===== QUOTED PASSAGE

Trite caledoniensis

Scientific classification
- Kingdom: Animalia
- Phylum: Arthropoda
- Subphylum: Chelicerata
- Class: Arachnida
- Order: Araneae
- Infraorder: Araneomorphae
- Family: Salticidae
- Genus: Trite
- Species: T. caledoniensis
- Binomial name: Trite caledoniensis Patoleta, 2014

= Trite caledoniensis =

- Genus: Trite
- Species: caledoniensis
- Authority: Patoleta, 2014

Species of jumping spider

Trite caledoniensis is a species of jumping spider that lives in New Caledonia. A member of the genus Trite, it lives in rainforest. It is a small spider, with a forward section or cephalothorax that is typically 2.2 mm and, behind it, an abdomen that is typically 2.12 mm long. Its carapace, the top of its cephalothorax, is dark brown and has a scattering of white hairs on its surface. Its abdomen is pale yellow, the top being marked with a series of brown stripes. Its back tooth has four cusps. The male was first described in 2014. The female has not been described. It can be most easily distinguished from other species in the genus by its copulatory organs, particularly the shape of the male's tibial apophysis, a protrusion on its pedipalps and the curve at the base of its, embolus.

==Taxonomy and etymology==
Trite caledoniensis is a species of jumping spider, a member of the family Salticidae, that was first described by the arachnologist Barbara Maria Patoleta in 2014. She allocated it to the genus Trite, which had been first circumscribed by Eugène Simon in 1885. The genus is split into two groups; the species is a member of the planiceps group. Its specific name is derived from the place where it was first found.

==========
===== DATA PROVIDED

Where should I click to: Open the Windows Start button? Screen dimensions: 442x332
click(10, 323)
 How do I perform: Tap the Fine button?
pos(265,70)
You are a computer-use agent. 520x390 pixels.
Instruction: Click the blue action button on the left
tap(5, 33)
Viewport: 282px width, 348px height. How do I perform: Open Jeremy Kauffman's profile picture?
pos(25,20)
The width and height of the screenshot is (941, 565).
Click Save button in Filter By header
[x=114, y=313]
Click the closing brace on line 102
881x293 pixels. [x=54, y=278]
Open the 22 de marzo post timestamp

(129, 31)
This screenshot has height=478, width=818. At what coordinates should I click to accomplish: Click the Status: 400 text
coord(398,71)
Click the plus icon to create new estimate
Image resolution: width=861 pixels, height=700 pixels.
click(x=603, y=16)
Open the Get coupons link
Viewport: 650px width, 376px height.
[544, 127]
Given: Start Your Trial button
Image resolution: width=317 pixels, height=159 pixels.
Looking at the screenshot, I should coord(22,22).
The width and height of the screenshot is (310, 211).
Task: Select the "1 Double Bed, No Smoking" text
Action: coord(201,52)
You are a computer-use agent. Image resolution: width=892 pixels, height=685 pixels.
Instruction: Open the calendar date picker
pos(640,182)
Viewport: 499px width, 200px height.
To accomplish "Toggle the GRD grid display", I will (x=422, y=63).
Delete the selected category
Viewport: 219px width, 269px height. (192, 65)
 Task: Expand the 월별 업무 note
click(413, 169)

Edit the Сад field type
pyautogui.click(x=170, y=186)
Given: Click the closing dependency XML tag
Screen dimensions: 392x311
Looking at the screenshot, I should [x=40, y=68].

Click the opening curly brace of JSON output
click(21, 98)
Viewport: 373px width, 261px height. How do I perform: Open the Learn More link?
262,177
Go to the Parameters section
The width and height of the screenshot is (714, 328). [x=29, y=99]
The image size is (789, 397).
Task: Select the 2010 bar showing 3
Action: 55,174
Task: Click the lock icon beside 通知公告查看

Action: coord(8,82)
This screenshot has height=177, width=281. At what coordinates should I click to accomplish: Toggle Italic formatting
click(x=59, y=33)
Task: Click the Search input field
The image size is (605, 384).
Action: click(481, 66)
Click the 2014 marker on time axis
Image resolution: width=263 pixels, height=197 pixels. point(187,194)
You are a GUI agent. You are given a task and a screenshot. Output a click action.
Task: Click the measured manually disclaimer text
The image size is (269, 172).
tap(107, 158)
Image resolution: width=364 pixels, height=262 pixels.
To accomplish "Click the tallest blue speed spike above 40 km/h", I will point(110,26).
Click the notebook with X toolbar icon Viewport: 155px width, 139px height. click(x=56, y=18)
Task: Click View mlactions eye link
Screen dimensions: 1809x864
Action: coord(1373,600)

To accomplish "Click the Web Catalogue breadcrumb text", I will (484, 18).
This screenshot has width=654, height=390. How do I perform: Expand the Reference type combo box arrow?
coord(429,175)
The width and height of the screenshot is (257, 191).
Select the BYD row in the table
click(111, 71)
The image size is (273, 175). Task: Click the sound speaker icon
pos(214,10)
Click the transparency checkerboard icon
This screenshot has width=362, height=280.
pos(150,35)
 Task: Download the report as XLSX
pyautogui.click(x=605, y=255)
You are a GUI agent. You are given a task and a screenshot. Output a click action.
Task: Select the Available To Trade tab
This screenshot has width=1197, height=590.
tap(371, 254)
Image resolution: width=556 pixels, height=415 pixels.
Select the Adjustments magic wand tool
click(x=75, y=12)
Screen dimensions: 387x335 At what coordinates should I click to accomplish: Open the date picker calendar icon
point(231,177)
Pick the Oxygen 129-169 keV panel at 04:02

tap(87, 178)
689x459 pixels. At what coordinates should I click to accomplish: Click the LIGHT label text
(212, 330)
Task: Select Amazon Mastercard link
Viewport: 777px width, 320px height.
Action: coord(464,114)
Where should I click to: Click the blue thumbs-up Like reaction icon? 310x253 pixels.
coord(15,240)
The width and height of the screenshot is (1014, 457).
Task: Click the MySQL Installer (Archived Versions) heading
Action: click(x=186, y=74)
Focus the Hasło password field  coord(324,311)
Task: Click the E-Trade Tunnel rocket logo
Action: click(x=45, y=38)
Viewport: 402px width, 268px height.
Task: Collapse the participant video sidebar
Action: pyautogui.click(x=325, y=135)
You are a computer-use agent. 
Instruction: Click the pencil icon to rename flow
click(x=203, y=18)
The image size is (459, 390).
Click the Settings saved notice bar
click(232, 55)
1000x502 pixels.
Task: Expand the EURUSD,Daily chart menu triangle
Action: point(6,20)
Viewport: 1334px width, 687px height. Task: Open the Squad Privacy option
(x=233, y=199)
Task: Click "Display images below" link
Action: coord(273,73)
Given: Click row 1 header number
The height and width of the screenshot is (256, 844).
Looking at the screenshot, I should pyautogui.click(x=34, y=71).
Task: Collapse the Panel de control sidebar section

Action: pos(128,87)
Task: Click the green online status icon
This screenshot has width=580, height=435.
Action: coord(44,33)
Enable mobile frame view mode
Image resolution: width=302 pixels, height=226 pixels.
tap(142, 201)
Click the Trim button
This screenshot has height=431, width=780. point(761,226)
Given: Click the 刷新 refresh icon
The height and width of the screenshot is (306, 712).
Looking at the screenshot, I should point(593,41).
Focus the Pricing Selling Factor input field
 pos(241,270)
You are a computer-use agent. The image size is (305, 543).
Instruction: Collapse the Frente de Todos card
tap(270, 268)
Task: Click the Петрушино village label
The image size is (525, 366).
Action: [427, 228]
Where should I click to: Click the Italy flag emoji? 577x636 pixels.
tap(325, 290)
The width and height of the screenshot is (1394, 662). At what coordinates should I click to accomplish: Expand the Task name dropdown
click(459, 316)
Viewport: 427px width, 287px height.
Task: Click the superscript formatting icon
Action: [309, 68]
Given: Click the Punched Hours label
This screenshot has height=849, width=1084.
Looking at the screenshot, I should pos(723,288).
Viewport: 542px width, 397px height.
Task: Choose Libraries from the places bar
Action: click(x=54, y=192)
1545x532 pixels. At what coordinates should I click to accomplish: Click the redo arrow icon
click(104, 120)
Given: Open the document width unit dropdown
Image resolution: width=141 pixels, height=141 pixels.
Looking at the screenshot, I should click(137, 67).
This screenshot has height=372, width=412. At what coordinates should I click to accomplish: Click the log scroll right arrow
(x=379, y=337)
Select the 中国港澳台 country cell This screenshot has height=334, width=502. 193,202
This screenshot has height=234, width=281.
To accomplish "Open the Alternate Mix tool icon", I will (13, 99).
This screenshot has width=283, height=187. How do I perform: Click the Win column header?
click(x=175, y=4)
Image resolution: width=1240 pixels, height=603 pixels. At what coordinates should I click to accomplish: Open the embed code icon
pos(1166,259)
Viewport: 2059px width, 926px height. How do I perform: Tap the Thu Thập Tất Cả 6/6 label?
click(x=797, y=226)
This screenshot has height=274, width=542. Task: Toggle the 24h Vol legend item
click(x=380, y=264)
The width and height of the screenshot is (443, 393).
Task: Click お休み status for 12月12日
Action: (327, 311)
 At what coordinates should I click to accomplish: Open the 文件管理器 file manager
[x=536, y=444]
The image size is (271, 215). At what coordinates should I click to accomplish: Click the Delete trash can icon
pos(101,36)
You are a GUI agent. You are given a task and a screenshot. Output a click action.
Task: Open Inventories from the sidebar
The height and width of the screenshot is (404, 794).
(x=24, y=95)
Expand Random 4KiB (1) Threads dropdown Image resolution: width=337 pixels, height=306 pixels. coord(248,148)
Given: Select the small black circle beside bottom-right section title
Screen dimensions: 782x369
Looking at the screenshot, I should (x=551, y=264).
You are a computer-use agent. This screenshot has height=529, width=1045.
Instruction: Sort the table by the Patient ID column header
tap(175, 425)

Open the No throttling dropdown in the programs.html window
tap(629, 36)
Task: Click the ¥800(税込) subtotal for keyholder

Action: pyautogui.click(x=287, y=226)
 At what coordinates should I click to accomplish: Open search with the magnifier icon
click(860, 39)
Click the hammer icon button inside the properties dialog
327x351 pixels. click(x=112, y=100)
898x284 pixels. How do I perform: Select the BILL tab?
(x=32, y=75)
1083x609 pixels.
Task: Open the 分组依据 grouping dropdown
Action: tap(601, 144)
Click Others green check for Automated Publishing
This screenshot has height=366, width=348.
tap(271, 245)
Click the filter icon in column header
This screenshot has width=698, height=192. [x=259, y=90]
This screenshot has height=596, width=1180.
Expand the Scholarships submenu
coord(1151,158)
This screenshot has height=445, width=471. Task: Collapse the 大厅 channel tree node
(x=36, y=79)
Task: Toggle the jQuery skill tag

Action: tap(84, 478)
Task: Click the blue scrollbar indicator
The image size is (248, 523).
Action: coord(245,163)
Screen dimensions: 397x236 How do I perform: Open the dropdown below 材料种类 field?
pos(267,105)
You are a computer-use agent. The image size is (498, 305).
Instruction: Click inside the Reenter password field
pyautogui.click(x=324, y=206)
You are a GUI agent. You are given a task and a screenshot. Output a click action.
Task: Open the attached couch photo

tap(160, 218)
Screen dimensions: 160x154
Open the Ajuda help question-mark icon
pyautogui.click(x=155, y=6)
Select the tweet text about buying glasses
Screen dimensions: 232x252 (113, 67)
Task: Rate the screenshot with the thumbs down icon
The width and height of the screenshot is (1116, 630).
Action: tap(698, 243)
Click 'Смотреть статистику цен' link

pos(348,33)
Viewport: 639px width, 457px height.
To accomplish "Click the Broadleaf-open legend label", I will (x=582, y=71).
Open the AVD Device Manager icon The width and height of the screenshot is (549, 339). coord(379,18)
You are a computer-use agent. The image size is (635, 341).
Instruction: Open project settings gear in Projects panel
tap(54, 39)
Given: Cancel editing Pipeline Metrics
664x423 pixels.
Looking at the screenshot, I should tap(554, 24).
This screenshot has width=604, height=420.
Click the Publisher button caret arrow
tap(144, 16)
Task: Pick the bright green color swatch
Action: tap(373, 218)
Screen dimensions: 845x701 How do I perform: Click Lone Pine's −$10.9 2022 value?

==========

◆ **EXERCISE**
Copy the part of the Trite caledoniensis article starting with "Trite caledoniensis is a species of jumping spider that" and going on through "of its, embolus.".

◆ **RESULT**
Trite caledoniensis is a species of jumping spider that lives in New Caledonia. A member of the genus Trite, it lives in rainforest. It is a small spider, with a forward section or cephalothorax that is typically 2.2 mm and, behind it, an abdomen that is typically 2.12 mm long. Its carapace, the top of its cephalothorax, is dark brown and has a scattering of white hairs on its surface. Its abdomen is pale yellow, the top being marked with a series of brown stripes. Its back tooth has four cusps. The male was first described in 2014. The female has not been described. It can be most easily distinguished from other species in the genus by its copulatory organs, particularly the shape of the male's tibial apophysis, a protrusion on its pedipalps and the curve at the base of its, embolus.